Second, Brandon Shaffer’s interest in the outcome (along with the shape of the district maps) appears to be directly linked to his personal political aspirations; as the Colorado Peak Politics article points out,
Shaffer’s brief is a pretty brazen move, making Shaffer the only candidate or incumbent to file a motion with the court. Candidates and incumbents are generally expected to stay away from the process, since they have a very clear vested interest in the outcome.
Shaffer’s redistricting amicus brief begins by admitting, with complete irony and total lack of self-consciousness, the failure of the legislature (under his leadership) to do its job:
the Sixty-eighth General Assembly adjourned sine die on May 11, 2011 without discharging its constitutional mandate.
Shaffer’s plan then proceeds to advocate splitting Colorado’s Eastern Plains – defined as a distinct “community of interest” in the foundational and governing case law, Carstens v.
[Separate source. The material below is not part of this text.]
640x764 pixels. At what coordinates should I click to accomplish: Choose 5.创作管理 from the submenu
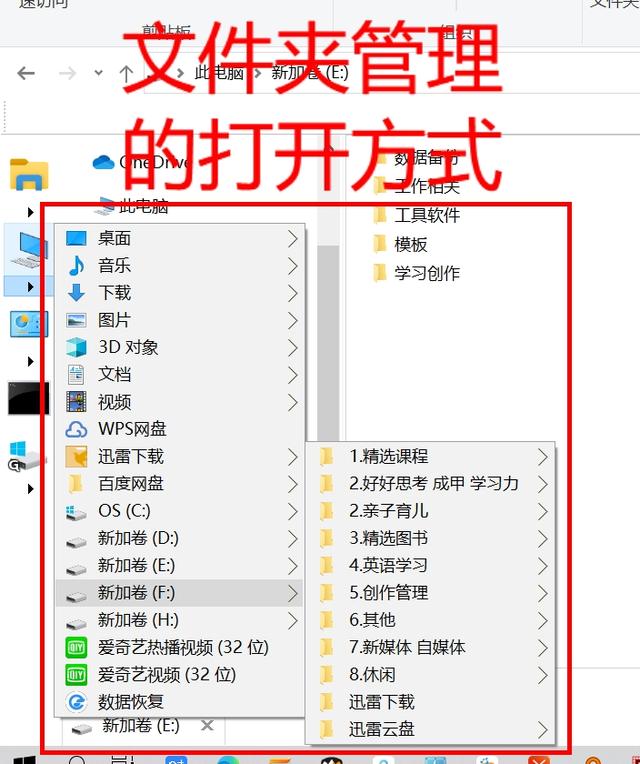pos(431,593)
Lamm (1982) – in order to consolidate a district around his “home base” (the Longmont-Fort Collins-Greeley triangle). Curiously (or perhaps, not-so-curiously), Shaffer’s brief ONLY addresses the boundaries of the 4th CD, and advances no argument on the constitutionality of any other districts.
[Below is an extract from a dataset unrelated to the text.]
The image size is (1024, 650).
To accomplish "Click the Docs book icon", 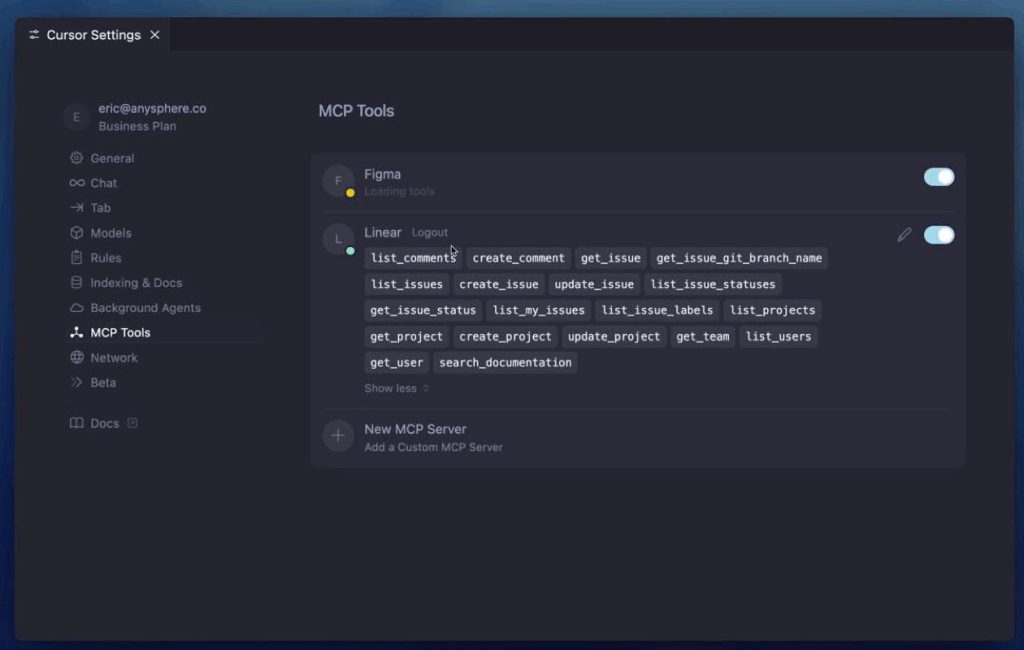I will [77, 423].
This intentional politicization of the judiciary, already adversely implicated by involvement in what is expressly mandated as a legislative branch responsibility, in order to advance one’s personal political advancement, is deeply troubling. It is corrosive to our institutions, and undermines the sanctity of the rule of law and public confidence in our courts.
In any event, the case (combined cases, actually) bears careful watching as it plays out in court, scheduled to begin trial (open to the public) on 17 October.
- Read the Republican redistricting lawsuit here.
- Read the Democrat redistricting lawsuit here.
- Read the Shaffer amicus brief here
- Constitutional Provisions Controlling Reapportionment/Redistricting (official Colorado state website, which collates relevant constitutional language on Congressional redistricting and state legislative reapportionment)
- Redistricting in Colorado (Ballotpedia site – although the site contains several errors, some of which are being corrected, it does provide useful context and historical background on past restricting battles. As with any Wiki site – contributions come from a variety of sources and are frequently edited – proceed with some skepticism)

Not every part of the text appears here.